Reflection Post

My print project on Watergate proved to be rewarding in a number of ways.  First and foremost, for someone who is extremely fascinated by this particular scandal, examining some of the public’s comments about it on various blogs and news websites challenged me to re-evaluate some of my own ideas about this important moment in U.S. history.  It was really interesting for me to see how the public’s ideas about Watergate compare and contrast to what scholars say about it.  (For instance, the convention wisdom among many scholars is that Watergate continues to affect U.S. politics today, but a large number of people made thoughtful comments online about why they think it doesn’t really matter anymore.)  Before I started this project, I assumed that most Americans agreed with this conventional view because, to me, the numberous ways in which Watergate continues to touch politics are quite obvious.  But the comments that various people made online made me realize areas where I need to strengthen my argument in order to defend my belief, which will be quite helpful for my future research.

Additionally, this project (and this course in general) have made me think about what qualifies as a “legitimate” historical source.  It made me realize that as I continue my research, it is perfectly acceptable (and even beneficial) to count blogs and other digital media as quality sources.  Especially since blogs, Facebook and Twitter have essentially replaced traditional journals and letters as people’s means of self-reflection and communication with others, the Internet can provide a wealth of insights that historians may not otherwise be able to find and utilize. 

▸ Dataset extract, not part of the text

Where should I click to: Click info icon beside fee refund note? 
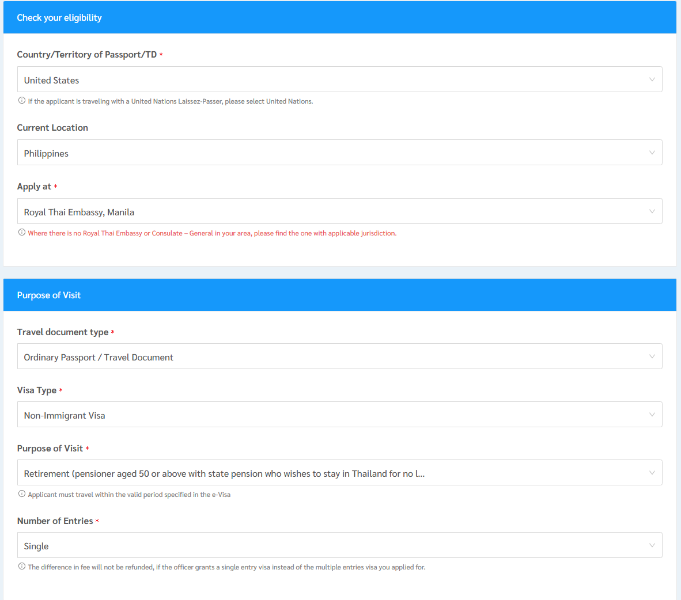click(21, 567)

As far as my project itself goes, I can’t pinpoint what I would change about it.  It is not a perfect project by any means, but it satisfied my goal of learning a little bit about how public memory compares to scholarly memory.  I don’t think that I’ll carry on with this particular project but, as noted above, it will certainly help me with further research, even if only indirectly.  I do think this project could have been stronger if I figured out how to tighten up my methodology.  To find comments, I did a google search and combed through the top twenty websites that popped up so that I wasn’t simply scouring hundreds of sites, looking for the one or two comments that pertained to my project.  In some ways, this method still seemed inadequate and faulty.  But I still think it was sufficient enough to help me fulfill the goals I had for this project.  Overall, I am happy with my paper and think that if I continued working on it and tightened it up, some of my findings could potentially be useful for digital scholars as well as historians.